Analysis of plasmid pIP823 segregational stability.
Bacterial strains harboring plasmid pIP823 were grown in Mueller-Hinton medium containing trimethoprim (5 μg/ml). Overnight saturated cultures were used to inoculate the same medium without antibiotic and were incubated at 37°C. Ten successive transfers (approximately 100 generations) were performed in antibiotic-free medium. The cells were then plated on nonselective Mueller-Hinton agar after serial dilutions. Approximately 100 colonies from each sample were transferred onto nonselective and selective agar plates to determine the proportion of bacteria containing plasmid DNA.
Enzymes and chemicals.
Restriction endonucleases, T4 DNA ligase, T7 DNA polymerase, and Taq DNA polymerase (Pharmacia Biotech SA, Saint Quentin en Yvelines, France) were used according to the recommendations of the manufacturer. Lysozyme and lysostaphin were obtained from Sigma Chemical Co. (St. Louis, Mo.) and Applied Microbiology Inc. (Tarrytown, N.Y.), respectively. A Sequenase version 2.0 DNA sequencing kit was provided by United States Biochemical Corporation (Cleveland, Ohio). The Nick-Translation reagent kit was supplied by Amersham International plc (Little Chalfont, Buckinghamshire, England). Nytran NY13N was obtained from Schleicher and Schuell (Duren, Germany). [α-35S]dATP and [α-32P]dCTP were purchased from Amersham Radiochemical Center (Amersham, England). The 1-kb-ladder molecular weight marker and the supercoiled-DNA marker were obtained from Life Technologies Gibco BRL (Eragny, France). The following antibiotics were provided by the indicated laboratories: ampicillin, Panpharma (Fougères, France); chloramphenicol, Roussel-Uclaf (Romainville, France); erythromycin, Abbott (Rungis, France); fusidic acid, Leo (Montigny-Le-Bretonneux, France); kanamycin, Bristol (Paris-La Défense, France); nalidixic acid, Sanofi Winthrop (Gentilly, France); rifampin, Marion Merrel SA (Levallois-Perret, France); streptomycin, Diamant (Puteaux, France); tetracycline, Rhône-Poulenc Rorer (Vitry-sur-Seine, France); and trimethoprim, Roche (Fontenay-sous-Bois, France).
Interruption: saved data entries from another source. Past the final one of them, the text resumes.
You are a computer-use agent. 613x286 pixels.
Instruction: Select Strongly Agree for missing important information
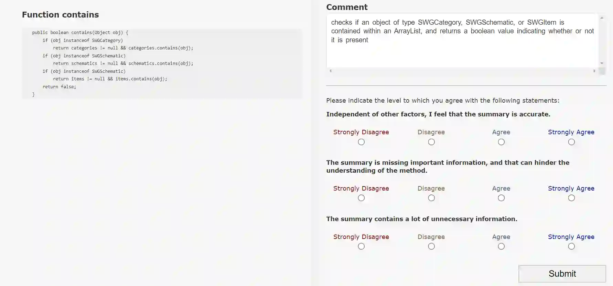click(571, 198)
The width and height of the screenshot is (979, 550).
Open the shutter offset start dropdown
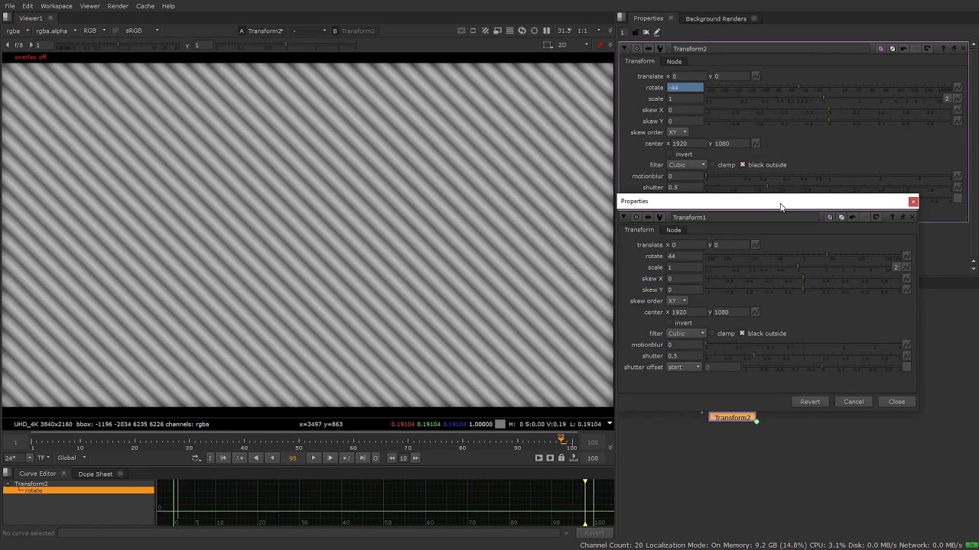tap(683, 367)
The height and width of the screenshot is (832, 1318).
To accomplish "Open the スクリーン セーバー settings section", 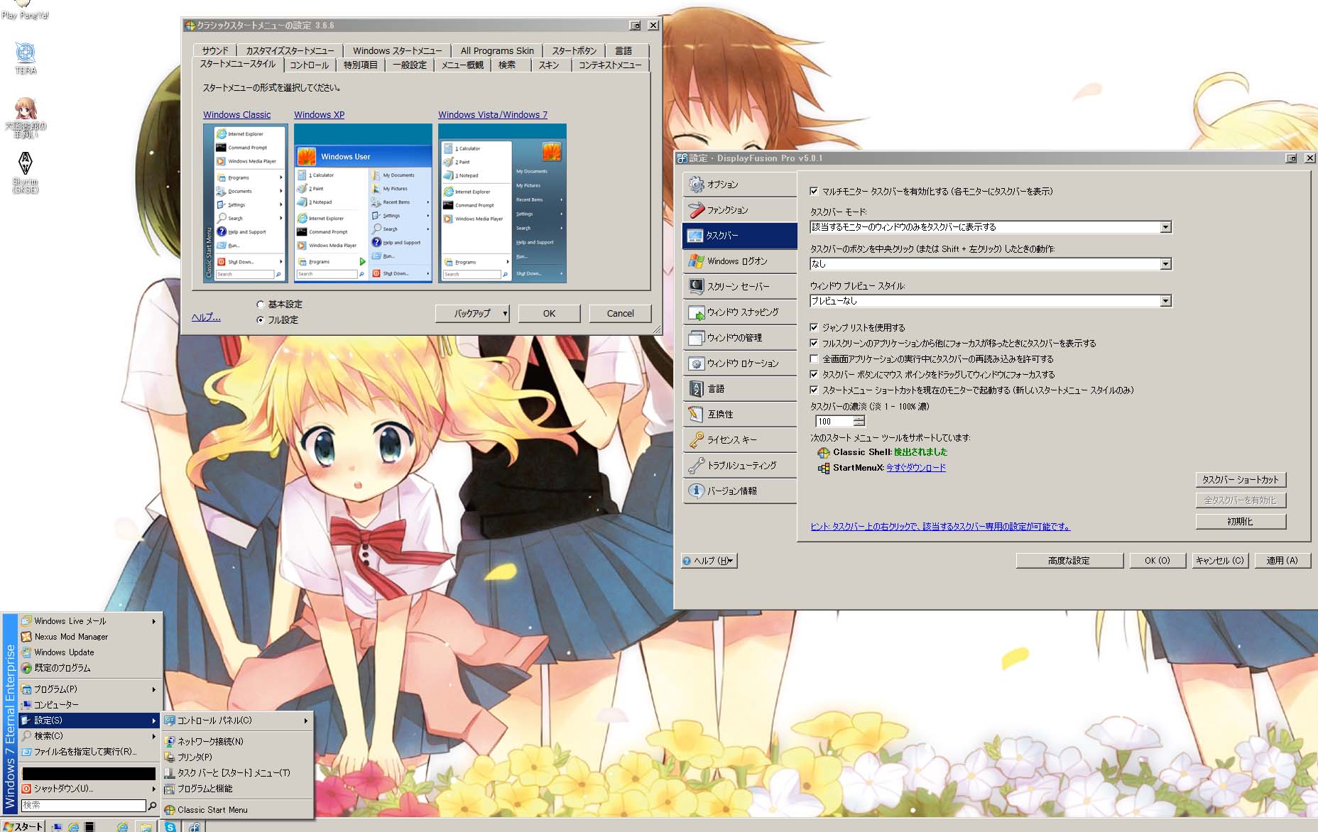I will [x=739, y=287].
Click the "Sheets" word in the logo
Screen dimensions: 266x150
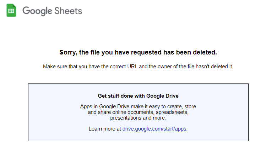click(68, 11)
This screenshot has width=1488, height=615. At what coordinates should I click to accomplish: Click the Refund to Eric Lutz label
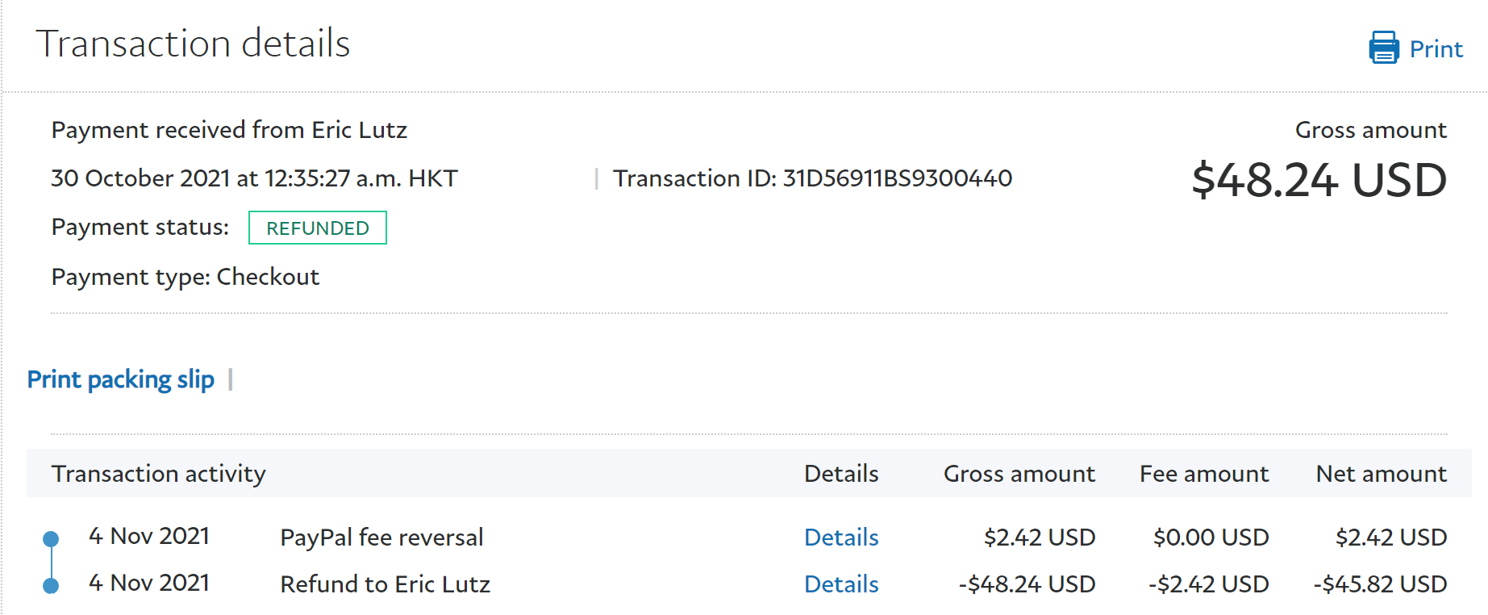(x=385, y=584)
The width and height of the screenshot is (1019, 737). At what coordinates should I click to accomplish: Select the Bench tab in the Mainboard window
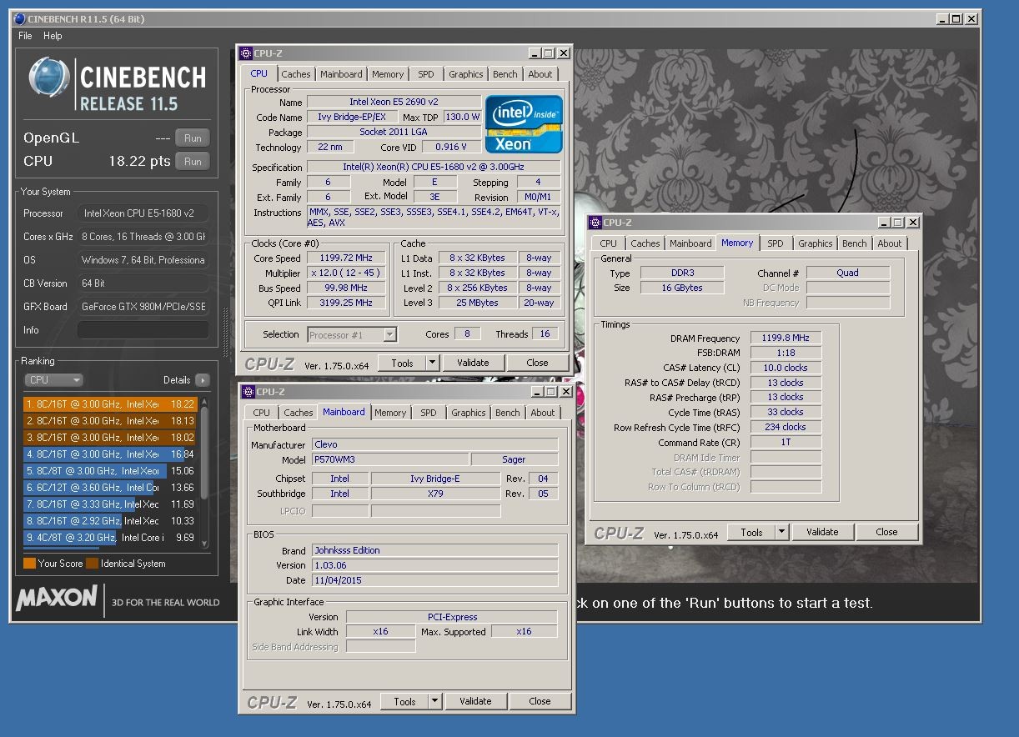507,413
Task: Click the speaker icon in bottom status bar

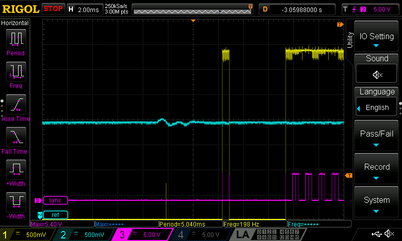Action: [x=388, y=234]
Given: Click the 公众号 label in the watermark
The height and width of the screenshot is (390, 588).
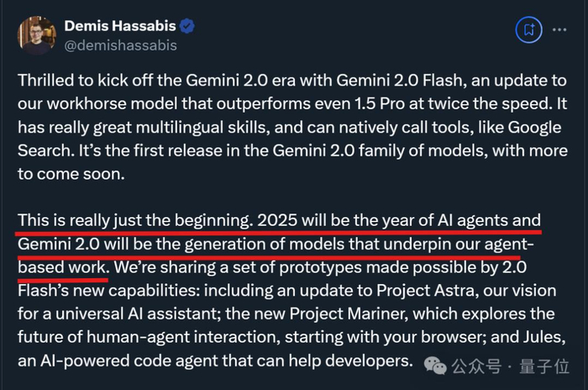Looking at the screenshot, I should [477, 366].
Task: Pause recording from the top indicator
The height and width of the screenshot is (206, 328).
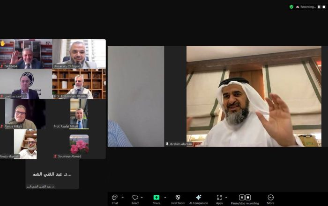Action: pos(319,7)
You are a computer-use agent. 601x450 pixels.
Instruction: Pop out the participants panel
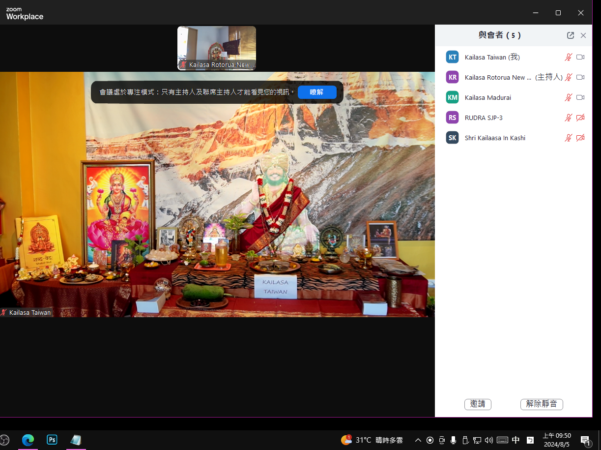click(x=570, y=35)
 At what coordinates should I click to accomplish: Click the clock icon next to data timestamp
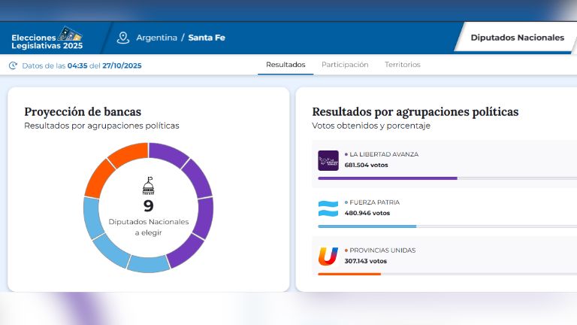(x=13, y=65)
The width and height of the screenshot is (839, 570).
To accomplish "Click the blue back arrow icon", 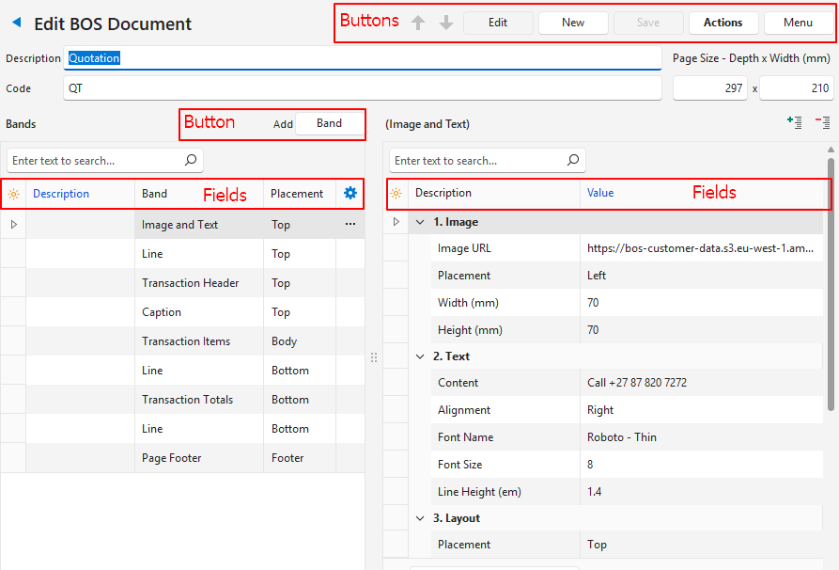I will (17, 23).
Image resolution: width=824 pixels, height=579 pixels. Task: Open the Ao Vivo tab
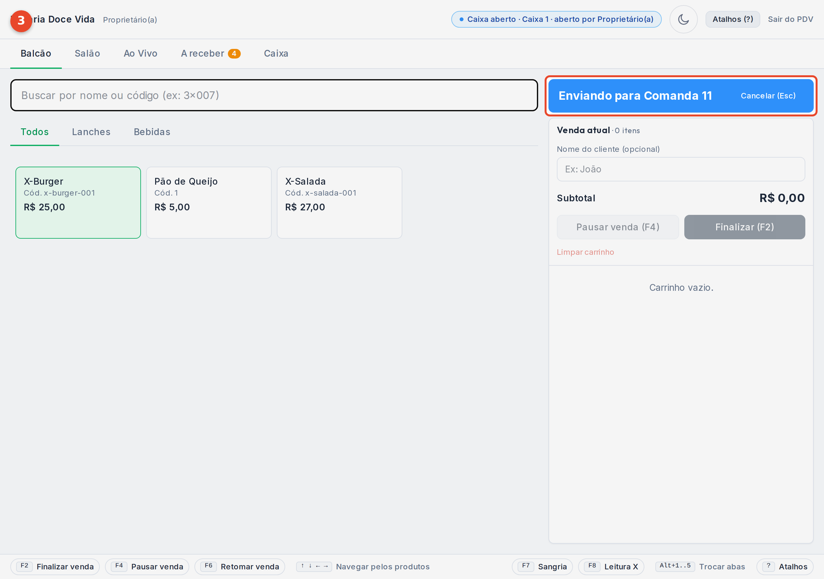coord(140,53)
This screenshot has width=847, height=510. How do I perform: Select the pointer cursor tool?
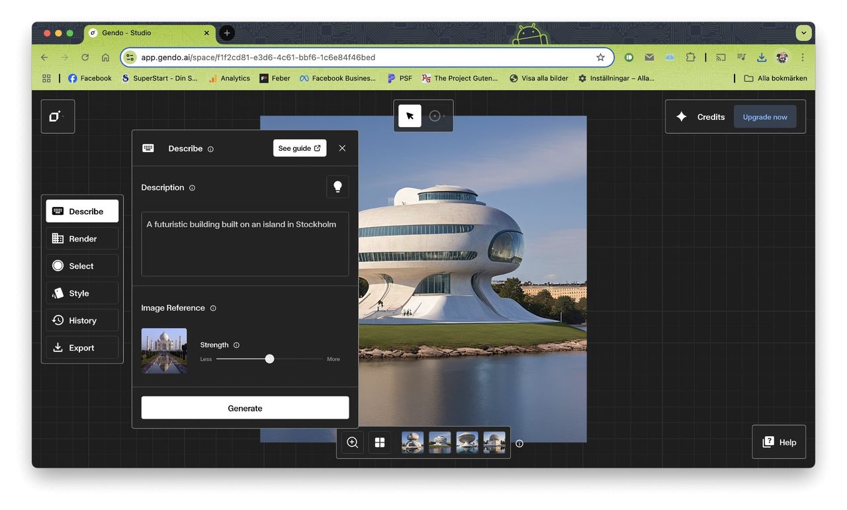(410, 116)
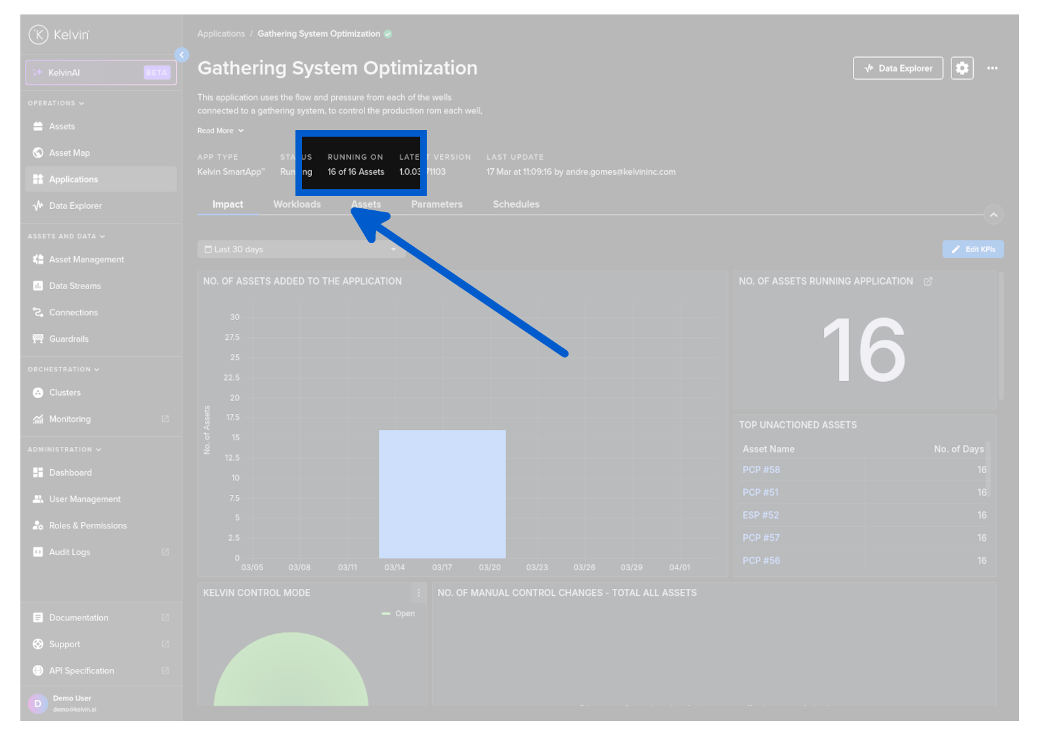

Nucleotide sequence accession number.
The nucleotide sequence of plasmid pIP823 has been deposited in the GenBank database under accession no. u0997.
RESULTS AND DISCUSSION
Nucleotide sequence of pIP823.
Plasmid pIP823 DNA was digested with HindIII, cloned into HindIII-linearized pUC18, and transformed into E. coli JM83. The resulting plasmid, pAT459, conferred trimethoprim resistance to this new host. The sequence of the pAT459 insert of 3,712 bp was determined on both strands (Fig. 1). Analysis of the sequence revealed the presence of two open reading frames (ORFs) and of a third ORF, which appeared to be disrupted at the HindIII cloning site. In order to confirm this assumption and prove that no segment of pIP823 was lost during cloning, two primers (5′ ATTACTTGTCACGTCTG 3′OH) and (5′ TTTCTTTTGCTCGATCC 3′OH) were designed to be complementary to the pAT459 insert at 261 bp upstream and 245 bp downstream from the HindIII site while allowing amplification of a 514-bp fragment with pIP823 DNA as a template. The sequence of the amplification product corresponded to that predicted for the insert of pAT459 circularized at the HindIII site. The third ORF started 735 bp upstream from the HindIII site in the 3′ part of the insert and ended at 504 bp downstream from this site in the 5′ part of the insert. Thus, the 3,712-bp HindIII insert of pAT459 corresponded to pIP823 linearized at this site.
FIG. 1.
Schematic representation of the relationship between pIP823 from L. monocytogenes (3,712 bp), pUB110 from S. aureus (4,525 bp), and pTB913 from Bacillus stearothermophilus (4,525 bp). bleo, gene conferring resistance to bleomycin; dfrD, gene encoding trimethoprim-resistant S2DHFR; dso, double-stranded origin or plus origin of replication; knt, gene conferring resistance to kanamycin; mob, gene encoding the mobilization protein Mob; repU, gene encoding the replication protein RepU; RSA, palindromic site involved in conjugative mobilization and recombination; ssoU, single-stranded origin or minus origin of replication. The positions of the PCR primers in dfrD (D), mob (M), dso (R1), and repU (R2) are indicated by filled arrowheads.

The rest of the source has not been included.